A major challenge in cancer research is the development of relevant experimental models indicative of likely responses to novel drug candidates in targeted patient populations. The goal is to increase confidence in achieving efficacy at tolerated doses prior to administering these candidates to test patients. In this context, orthotopic tumor models¹ and animal models made from 3D culture of human cell lines (spheroids) and patient-derived tumor tissues (organoids) help towards achieving a better understanding of cancer biology and improve translatability to clinical outcomes.

Building new tumor models

Preclinical tumor models are used to screen compounds and understand their likely anti-cancer effects, enabling the translation of these models to predict outcomes in human patients. Developing tumor models that closely mimic the natural microenvironment of the tumor inside the human body can improve the accuracy of predicting test compound efficacy in the clinic. However, traditional subcutaneous tumor models are less reflective of the actual tumor microenvironment and cell-to-cell interactions, thus reducing the accuracy of the prediction of outcomes.
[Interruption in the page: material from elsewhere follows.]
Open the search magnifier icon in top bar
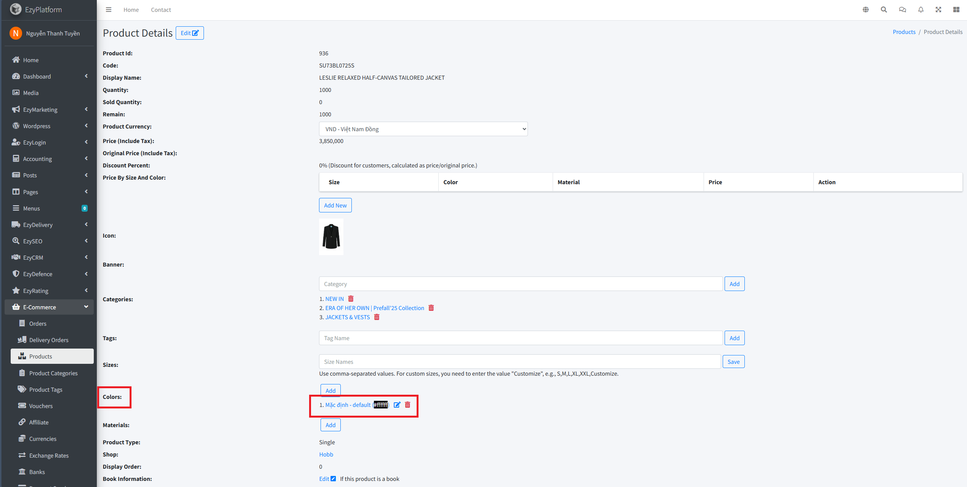Viewport: 967px width, 487px height. (x=884, y=10)
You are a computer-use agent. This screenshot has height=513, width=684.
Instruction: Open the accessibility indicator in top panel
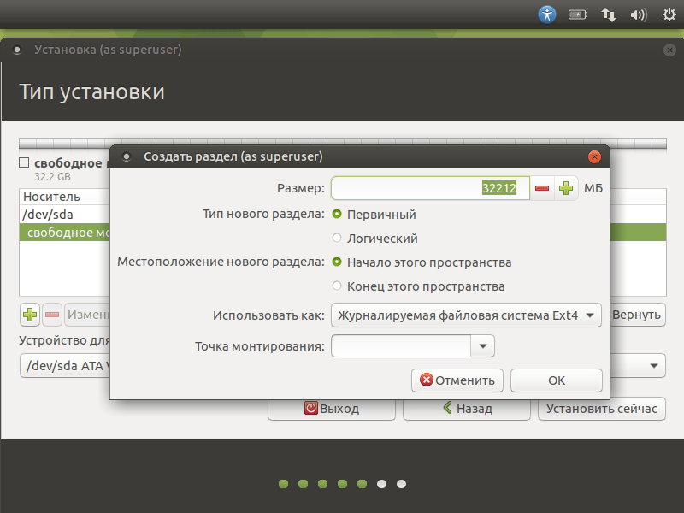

Several recent comparative studies suggest that spheroids² and organoids derived from 3D cultures of cancer cell lines and patient-derived tumors, respectively, grown in mice maintain many of the important characteristics of the original tumor and thus represent a better tool for developing new cancer therapeutics. Syngene biologists have developed spheroid tumor models derived from a mouse cancer cell line. Our data show good growth of tumors over time, demonstrating the animal system’s acceptance of these 3D spheroids.

Additionally, Syngene scientists have established orthotopic tumor models for lung, pancreas, colon, bladder, breast, and brain cancer by injecting the tumor cells or tumor fragments into tissues or organs of its origin into mice. These models have exhibited high accuracy in treatment efficacy with Standard of Care (SOC)³ compounds relative to clinical outcomes.

Extending cell lines

Once validated against the SOC, the models will be further expanded with additional 3D spheroids derived from human cell lines and organoids derived from patient tumors. All these models can help improve translatability and clinical relevance for patient usage.

References

1. Orthotopic models involve the seeding of tumor cell lines or patient-derived xenografts into the specific tissue/organ of its origin.
2. Spheroids are simple, widely used multicellular 3D models that form due to the tendency of adherent cells to aggregate. They can be generated from a broad range of cell types.
3. SOC is a treatment that is accepted by medical authorities as a suitable treatment for a certain type of disease, and that is widely used by healthcare professionals.